DIRECTIONS FOR THIS TASK: Give the lines of the records below as a JSON list of strings, one string per line and no blank lines. Begin at the line that has "Click the Faculties / Institutes icon" and stop after the line that has "[x=207, y=56]".

-------- TASK MATERIAL --------

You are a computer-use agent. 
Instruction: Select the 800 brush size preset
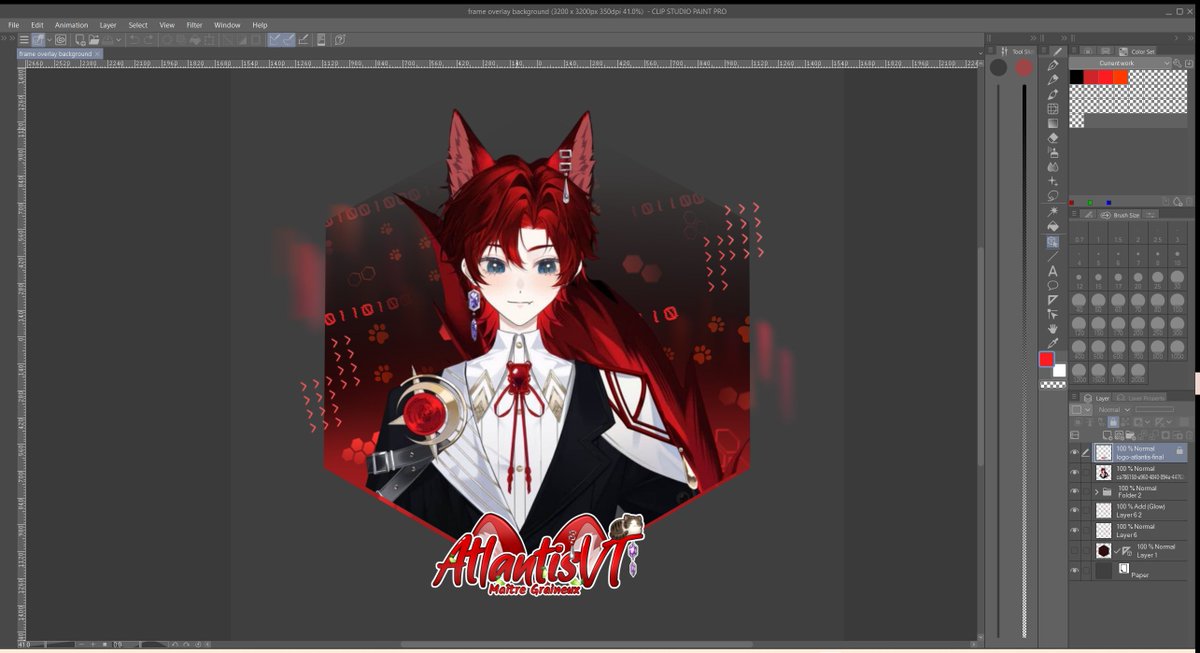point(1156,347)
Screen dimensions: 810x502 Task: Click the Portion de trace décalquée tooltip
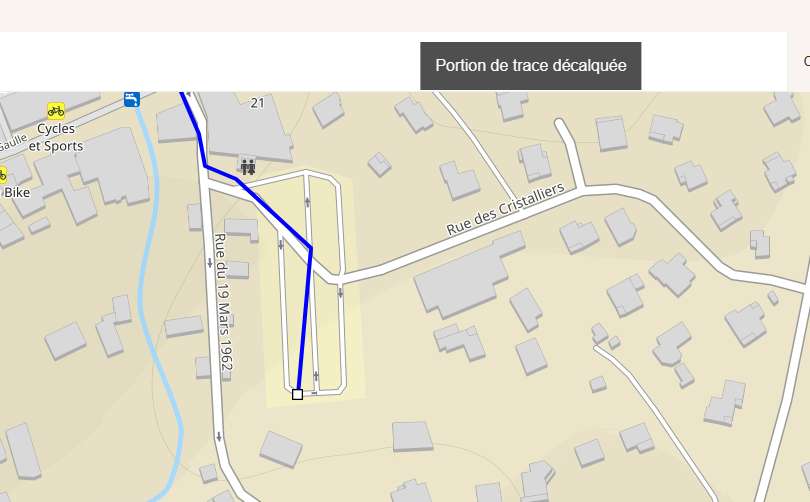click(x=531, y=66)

--------
-------- TASK MATERIAL --------

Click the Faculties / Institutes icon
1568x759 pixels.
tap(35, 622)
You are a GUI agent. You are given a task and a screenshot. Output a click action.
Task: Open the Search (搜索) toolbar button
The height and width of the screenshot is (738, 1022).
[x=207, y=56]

--------

WRITTEN SOLUTION:
[
  "Click the Faculties / Institutes icon",
  "1568x759 pixels.",
  "tap(35, 622)",
  "You are a GUI agent. You are given a task and a screenshot. Output a click action.",
  "Task: Open the Search (搜索) toolbar button",
  "The height and width of the screenshot is (738, 1022).",
  "[x=207, y=56]"
]